| Task requirements |
Transcribe the records exactly. Pictures do not belong in the transcription.

● ● ● ● ●

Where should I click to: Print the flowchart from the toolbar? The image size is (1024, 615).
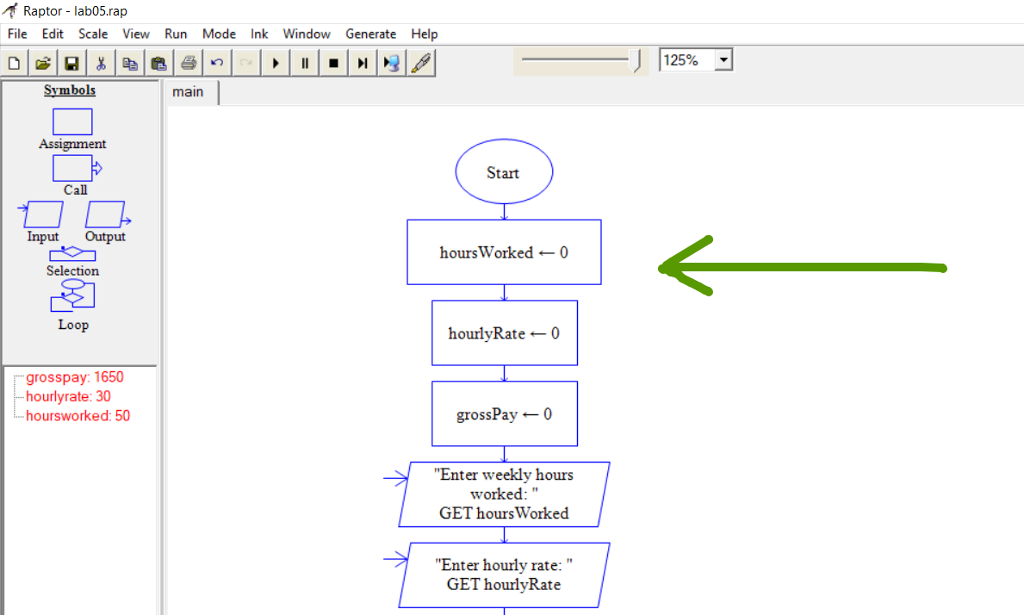tap(188, 62)
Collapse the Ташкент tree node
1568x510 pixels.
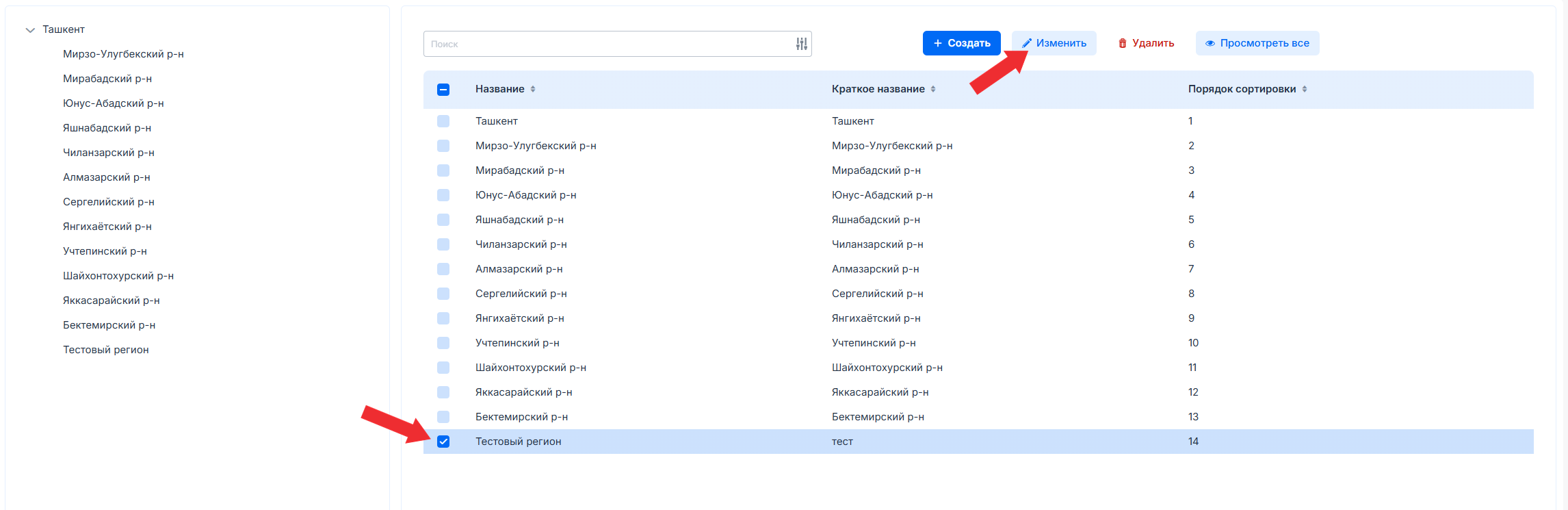pos(30,30)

● ● ● ● ●

| Task solution |
Where should I click to: Print the flowchart from the toolbar? The image size is (1024, 615).
tap(188, 62)
Collapse the Ташкент tree node
1568x510 pixels.
pos(30,30)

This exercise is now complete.